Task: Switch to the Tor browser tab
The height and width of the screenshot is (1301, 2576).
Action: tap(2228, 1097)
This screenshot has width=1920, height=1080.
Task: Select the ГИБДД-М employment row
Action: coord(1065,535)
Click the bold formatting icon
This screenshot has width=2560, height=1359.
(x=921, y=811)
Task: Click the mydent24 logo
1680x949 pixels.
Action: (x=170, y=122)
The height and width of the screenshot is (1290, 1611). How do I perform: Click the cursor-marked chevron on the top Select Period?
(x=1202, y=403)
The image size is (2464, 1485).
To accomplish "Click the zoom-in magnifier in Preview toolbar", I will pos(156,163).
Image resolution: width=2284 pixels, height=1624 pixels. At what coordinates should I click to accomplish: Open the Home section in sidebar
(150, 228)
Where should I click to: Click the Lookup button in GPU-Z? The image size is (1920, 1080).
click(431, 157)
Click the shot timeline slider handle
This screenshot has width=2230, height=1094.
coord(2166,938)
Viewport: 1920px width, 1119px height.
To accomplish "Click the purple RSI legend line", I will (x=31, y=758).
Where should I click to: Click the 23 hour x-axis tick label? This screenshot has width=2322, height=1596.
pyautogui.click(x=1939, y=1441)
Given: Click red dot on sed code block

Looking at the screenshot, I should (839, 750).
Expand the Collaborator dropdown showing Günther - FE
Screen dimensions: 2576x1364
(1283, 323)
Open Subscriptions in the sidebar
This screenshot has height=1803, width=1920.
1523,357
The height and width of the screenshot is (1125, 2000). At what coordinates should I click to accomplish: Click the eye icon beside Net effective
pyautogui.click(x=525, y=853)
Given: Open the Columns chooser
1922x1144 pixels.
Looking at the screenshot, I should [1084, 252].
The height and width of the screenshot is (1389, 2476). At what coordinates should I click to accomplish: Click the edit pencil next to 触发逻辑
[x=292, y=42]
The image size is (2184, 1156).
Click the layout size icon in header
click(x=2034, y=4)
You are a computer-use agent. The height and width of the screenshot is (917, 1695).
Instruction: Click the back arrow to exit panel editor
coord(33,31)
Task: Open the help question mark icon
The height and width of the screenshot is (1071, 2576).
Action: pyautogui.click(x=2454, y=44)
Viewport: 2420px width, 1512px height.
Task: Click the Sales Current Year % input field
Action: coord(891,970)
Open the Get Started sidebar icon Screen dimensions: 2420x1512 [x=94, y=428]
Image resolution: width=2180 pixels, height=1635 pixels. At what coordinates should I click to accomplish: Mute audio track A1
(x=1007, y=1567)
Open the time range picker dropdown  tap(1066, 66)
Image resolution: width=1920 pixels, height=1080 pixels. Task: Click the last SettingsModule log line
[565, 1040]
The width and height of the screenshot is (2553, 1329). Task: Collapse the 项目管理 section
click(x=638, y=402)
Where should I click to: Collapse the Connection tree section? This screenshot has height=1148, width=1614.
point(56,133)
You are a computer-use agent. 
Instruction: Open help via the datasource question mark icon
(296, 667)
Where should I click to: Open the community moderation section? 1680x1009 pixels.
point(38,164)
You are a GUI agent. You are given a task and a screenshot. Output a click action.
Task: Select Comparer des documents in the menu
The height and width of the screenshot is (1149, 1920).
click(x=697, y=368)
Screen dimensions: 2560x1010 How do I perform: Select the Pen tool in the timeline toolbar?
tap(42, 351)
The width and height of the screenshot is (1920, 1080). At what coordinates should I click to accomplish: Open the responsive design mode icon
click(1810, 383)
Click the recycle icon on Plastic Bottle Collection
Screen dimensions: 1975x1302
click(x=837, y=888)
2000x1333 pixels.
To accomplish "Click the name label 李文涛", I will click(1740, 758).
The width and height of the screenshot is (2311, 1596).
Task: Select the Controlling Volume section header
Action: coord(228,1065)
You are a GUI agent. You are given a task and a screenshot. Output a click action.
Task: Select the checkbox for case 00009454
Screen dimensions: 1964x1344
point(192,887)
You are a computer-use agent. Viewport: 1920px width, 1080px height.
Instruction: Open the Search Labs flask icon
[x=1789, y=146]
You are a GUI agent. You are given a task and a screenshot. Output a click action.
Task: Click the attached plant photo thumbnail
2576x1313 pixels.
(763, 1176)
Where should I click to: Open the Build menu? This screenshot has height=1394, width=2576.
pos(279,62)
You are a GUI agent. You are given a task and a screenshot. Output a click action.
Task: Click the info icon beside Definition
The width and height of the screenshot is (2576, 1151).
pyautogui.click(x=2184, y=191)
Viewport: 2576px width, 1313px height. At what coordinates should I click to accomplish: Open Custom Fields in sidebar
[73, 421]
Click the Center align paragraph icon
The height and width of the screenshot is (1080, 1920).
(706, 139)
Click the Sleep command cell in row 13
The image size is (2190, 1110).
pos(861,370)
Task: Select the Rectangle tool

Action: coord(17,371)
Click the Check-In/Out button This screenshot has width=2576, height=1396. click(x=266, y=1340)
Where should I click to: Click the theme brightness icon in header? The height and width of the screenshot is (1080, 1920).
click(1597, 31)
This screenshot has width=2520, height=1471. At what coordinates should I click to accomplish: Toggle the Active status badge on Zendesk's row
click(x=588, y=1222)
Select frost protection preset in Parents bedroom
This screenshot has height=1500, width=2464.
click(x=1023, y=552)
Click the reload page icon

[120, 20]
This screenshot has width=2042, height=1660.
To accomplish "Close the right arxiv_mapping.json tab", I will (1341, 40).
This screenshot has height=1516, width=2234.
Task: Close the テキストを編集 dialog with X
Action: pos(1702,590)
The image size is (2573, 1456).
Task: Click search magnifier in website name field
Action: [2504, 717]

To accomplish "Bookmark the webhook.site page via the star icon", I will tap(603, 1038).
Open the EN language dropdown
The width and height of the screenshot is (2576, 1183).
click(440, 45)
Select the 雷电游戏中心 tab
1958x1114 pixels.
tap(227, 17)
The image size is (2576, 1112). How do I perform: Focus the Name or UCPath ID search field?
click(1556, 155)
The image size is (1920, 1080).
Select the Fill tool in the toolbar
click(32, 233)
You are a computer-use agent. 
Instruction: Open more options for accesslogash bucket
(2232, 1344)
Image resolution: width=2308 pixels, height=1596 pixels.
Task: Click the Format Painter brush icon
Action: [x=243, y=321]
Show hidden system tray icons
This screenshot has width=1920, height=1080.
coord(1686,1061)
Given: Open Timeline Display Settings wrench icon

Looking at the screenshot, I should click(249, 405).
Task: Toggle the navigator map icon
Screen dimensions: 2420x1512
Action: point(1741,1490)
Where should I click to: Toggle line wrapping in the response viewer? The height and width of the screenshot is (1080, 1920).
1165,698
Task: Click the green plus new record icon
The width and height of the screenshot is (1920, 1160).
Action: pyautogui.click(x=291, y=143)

== Task description ==
Repeat the data in full, matching each line exactly.

== Exercise answer ==
Task: Switch to the Tor browser tab
The height and width of the screenshot is (1301, 2576).
Action: tap(2228, 1097)
This screenshot has width=1920, height=1080.
Task: Select the ГИБДД-М employment row
Action: coord(1065,535)
Click the bold formatting icon
This screenshot has width=2560, height=1359.
(x=921, y=811)
Task: Click the mydent24 logo
1680x949 pixels.
Action: (x=170, y=122)
The height and width of the screenshot is (1290, 1611). How do I perform: Click the cursor-marked chevron on the top Select Period?
(x=1202, y=403)
The image size is (2464, 1485).
To accomplish "Click the zoom-in magnifier in Preview toolbar", I will pos(156,163).
Image resolution: width=2284 pixels, height=1624 pixels. At what coordinates should I click to accomplish: Open the Home section in sidebar
(150, 228)
Where should I click to: Click the Lookup button in GPU-Z? The image size is (1920, 1080).
click(431, 157)
Click the shot timeline slider handle
This screenshot has width=2230, height=1094.
coord(2166,938)
Viewport: 1920px width, 1119px height.
To accomplish "Click the purple RSI legend line", I will (x=31, y=758).
Where should I click to: Click the 23 hour x-axis tick label? This screenshot has width=2322, height=1596.
pyautogui.click(x=1939, y=1441)
Given: Click red dot on sed code block

Looking at the screenshot, I should (839, 750).
Expand the Collaborator dropdown showing Günther - FE
Screen dimensions: 2576x1364
(1283, 323)
Open Subscriptions in the sidebar
This screenshot has height=1803, width=1920.
1523,357
The height and width of the screenshot is (1125, 2000). At what coordinates should I click to accomplish: Click the eye icon beside Net effective
pyautogui.click(x=525, y=853)
Given: Open the Columns chooser
1922x1144 pixels.
Looking at the screenshot, I should [1084, 252].
The height and width of the screenshot is (1389, 2476). At what coordinates should I click to accomplish: Click the edit pencil next to 触发逻辑
[x=292, y=42]
The image size is (2184, 1156).
Click the layout size icon in header
click(x=2034, y=4)
You are a computer-use agent. The height and width of the screenshot is (917, 1695).
Instruction: Click the back arrow to exit panel editor
coord(33,31)
Task: Open the help question mark icon
The height and width of the screenshot is (1071, 2576).
Action: pyautogui.click(x=2454, y=44)
Viewport: 2420px width, 1512px height.
Task: Click the Sales Current Year % input field
Action: coord(891,970)
Open the Get Started sidebar icon Screen dimensions: 2420x1512 [x=94, y=428]
Image resolution: width=2180 pixels, height=1635 pixels. At what coordinates should I click to accomplish: Mute audio track A1
(x=1007, y=1567)
Open the time range picker dropdown  tap(1066, 66)
Image resolution: width=1920 pixels, height=1080 pixels. Task: Click the last SettingsModule log line
[565, 1040]
The width and height of the screenshot is (2553, 1329). Task: Collapse the 项目管理 section
click(x=638, y=402)
Where should I click to: Collapse the Connection tree section? This screenshot has height=1148, width=1614.
point(56,133)
You are a computer-use agent. 
Instruction: Open help via the datasource question mark icon
(296, 667)
Where should I click to: Open the community moderation section? 1680x1009 pixels.
point(38,164)
You are a GUI agent. You are given a task and a screenshot. Output a click action.
Task: Select Comparer des documents in the menu
The height and width of the screenshot is (1149, 1920).
click(x=697, y=368)
Screen dimensions: 2560x1010 How do I perform: Select the Pen tool in the timeline toolbar?
tap(42, 351)
The width and height of the screenshot is (1920, 1080). At what coordinates should I click to accomplish: Open the responsive design mode icon
click(1810, 383)
Click the recycle icon on Plastic Bottle Collection
Screen dimensions: 1975x1302
click(x=837, y=888)
2000x1333 pixels.
To accomplish "Click the name label 李文涛", I will click(1740, 758).
The width and height of the screenshot is (2311, 1596).
Task: Select the Controlling Volume section header
Action: coord(228,1065)
You are a GUI agent. You are given a task and a screenshot. Output a click action.
Task: Select the checkbox for case 00009454
Screen dimensions: 1964x1344
point(192,887)
You are a computer-use agent. Viewport: 1920px width, 1080px height.
Instruction: Open the Search Labs flask icon
[x=1789, y=146]
You are a GUI agent. You are given a task and a screenshot. Output a click action.
Task: Click the attached plant photo thumbnail
2576x1313 pixels.
(763, 1176)
Where should I click to: Open the Build menu? This screenshot has height=1394, width=2576.
pos(279,62)
You are a GUI agent. You are given a task and a screenshot. Output a click action.
Task: Click the info icon beside Definition
The width and height of the screenshot is (2576, 1151).
pyautogui.click(x=2184, y=191)
Viewport: 2576px width, 1313px height. At what coordinates should I click to accomplish: Open Custom Fields in sidebar
[73, 421]
Click the Center align paragraph icon
The height and width of the screenshot is (1080, 1920).
(706, 139)
Click the Sleep command cell in row 13
The image size is (2190, 1110).
pos(861,370)
Task: Select the Rectangle tool

Action: coord(17,371)
Click the Check-In/Out button This screenshot has width=2576, height=1396. click(x=266, y=1340)
Where should I click to: Click the theme brightness icon in header? The height and width of the screenshot is (1080, 1920).
click(1597, 31)
This screenshot has width=2520, height=1471. At what coordinates should I click to accomplish: Toggle the Active status badge on Zendesk's row
click(x=588, y=1222)
Select frost protection preset in Parents bedroom
This screenshot has height=1500, width=2464.
click(x=1023, y=552)
Click the reload page icon

[120, 20]
This screenshot has width=2042, height=1660.
To accomplish "Close the right arxiv_mapping.json tab", I will (1341, 40).
This screenshot has height=1516, width=2234.
Task: Close the テキストを編集 dialog with X
Action: pos(1702,590)
The image size is (2573, 1456).
Task: Click search magnifier in website name field
Action: [2504, 717]

To accomplish "Bookmark the webhook.site page via the star icon", I will tap(603, 1038).
Open the EN language dropdown
The width and height of the screenshot is (2576, 1183).
click(440, 45)
Select the 雷电游戏中心 tab
1958x1114 pixels.
tap(227, 17)
The image size is (2576, 1112). How do I perform: Focus the Name or UCPath ID search field?
click(1556, 155)
The image size is (1920, 1080).
Select the Fill tool in the toolbar
click(32, 233)
You are a computer-use agent. 
Instruction: Open more options for accesslogash bucket
(2232, 1344)
Image resolution: width=2308 pixels, height=1596 pixels.
Task: Click the Format Painter brush icon
Action: [x=243, y=321]
Show hidden system tray icons
This screenshot has width=1920, height=1080.
coord(1686,1061)
Given: Open Timeline Display Settings wrench icon

Looking at the screenshot, I should click(249, 405).
Task: Toggle the navigator map icon
Screen dimensions: 2420x1512
Action: point(1741,1490)
Where should I click to: Toggle line wrapping in the response viewer? The height and width of the screenshot is (1080, 1920).
1165,698
Task: Click the green plus new record icon
The width and height of the screenshot is (1920, 1160).
Action: pyautogui.click(x=291, y=143)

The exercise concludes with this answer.